Fragmento seleccionado
——
Yo creo que la preocupación por el realismo es una dimensión permanente en la literatura. Por un lado, se puede hablar del realismo como una tendencia, un movimiento, un momento de la historia de la literatura donde el vínculo mimético con lo real estaba muy marcado y se buscaba representarlo con la menor cantidad de obstáculos y mediaciones posibles, pero eso también es una mediación. Esa ilusión realista también tiene sus procedimientos, sus recursos y de parte del lector requiere mucho trabajo y mucha identificación con ese tipo de literatura. O sea que nunca estamos por fuera de la zona de los procedimientos y los recursos, del artificio propiamente literario.
Pero por otro lado, el realismo también se puede interpretar como una especie de necesidad permanente por la búsqueda del verosímil. Hay una faceta o dimensión realista a la que tiene que ir cualquier tipo de propuesta literaria, porque si no se postula como tal, no es demasiado legible. Entonces, por un lado, lo que dice Martín está bien, pero por otro lado me parece que el punto del realismo también tiene que ver con la verosimilización, con la pregunta de cómo se articulan las cosas dentro de las historias para que tengan un grado de legibilidad tal que el lector vincule esas historias con algo de lo que está pasando con lo que le rodea. Quiero decir que el realismo no sólo tiene que ver con la denuncia o con la representación mimética sino también con un estatuto de legibilidad, que tiene que apelar a condiciones contemporáneas de lectura. Es como si el realismo diera por sentado que el lector y el libro pertenecen a una comunidad lingüística sincronizada.
Entiendo que puede ser una definición o una idea de realismo un poco abstracta, un poco vaporosa, y demasiado maleable, pero es la forma que a mí me permite concebir el realismo como una especie de discurso que apela a varias cosas al mismo tiempo, un discurso que no quiere dejar de lado la problemática más ética, más cruda de la realidad, pero que tampoco se quiere someter a mandatos de representación que ya estéticamente han sido superados. Allí hay, entonces, una serie de complejizaciones que uno padece con los mismos materiales con los que está escribiendo. A la vez, eso no es algo completamente deliberado porque es la forma de escribir que uno tiene. Uno no escribe solamente lo que se propone sino lo que puede escribir.

 

Sus novelas se desarrollan mayoritariamente en espacios desolados, pobres y en estado de ruina. ¿Qué lugar ocupa la ciudad en ruinas en su pensamiento y su escritura? ¿Se puede interpretar como un correlato de la disposición emocional de sus personajes, o podemos ver allí cierto pesimismo cultural?
——
Extracto de datos
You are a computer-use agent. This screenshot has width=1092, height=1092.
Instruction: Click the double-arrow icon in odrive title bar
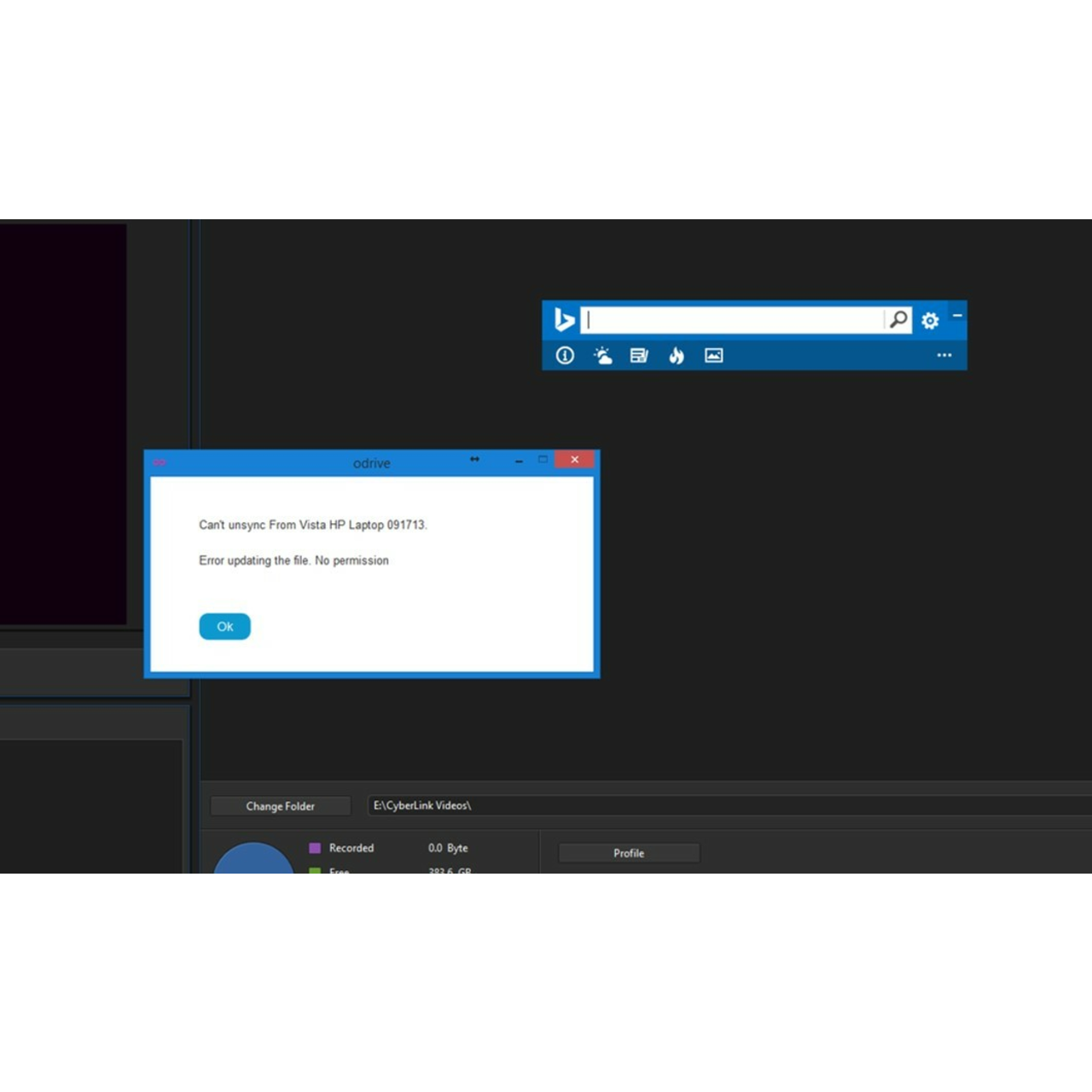(x=475, y=460)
——
Objetivos
**A)** Cita del fragmento sobre el realismo el pasaje que va desde "Entiendo que puede" hasta "que puede escribir.", ambos incluidos.
**B)** Según el fragmento sobre el realismo, ¿qué da por sentado el realismo acerca del lector y el libro?

Soluciones
**A)**
Entiendo que puede ser una definición o una idea de realismo un poco abstracta, un poco vaporosa, y demasiado maleable, pero es la forma que a mí me permite concebir el realismo como una especie de discurso que apela a varias cosas al mismo tiempo, un discurso que no quiere dejar de lado la problemática más ética, más cruda de la realidad, pero que tampoco se quiere someter a mandatos de representación que ya estéticamente han sido superados. Allí hay, entonces, una serie de complejizaciones que uno padece con los mismos materiales con los que está escribiendo. A la vez, eso no es algo completamente deliberado porque es la forma de escribir que uno tiene. Uno no escribe solamente lo que se propone sino lo que puede escribir.

**B)** Que el lector y el libro pertenecen a una comunidad lingüística sincronizada.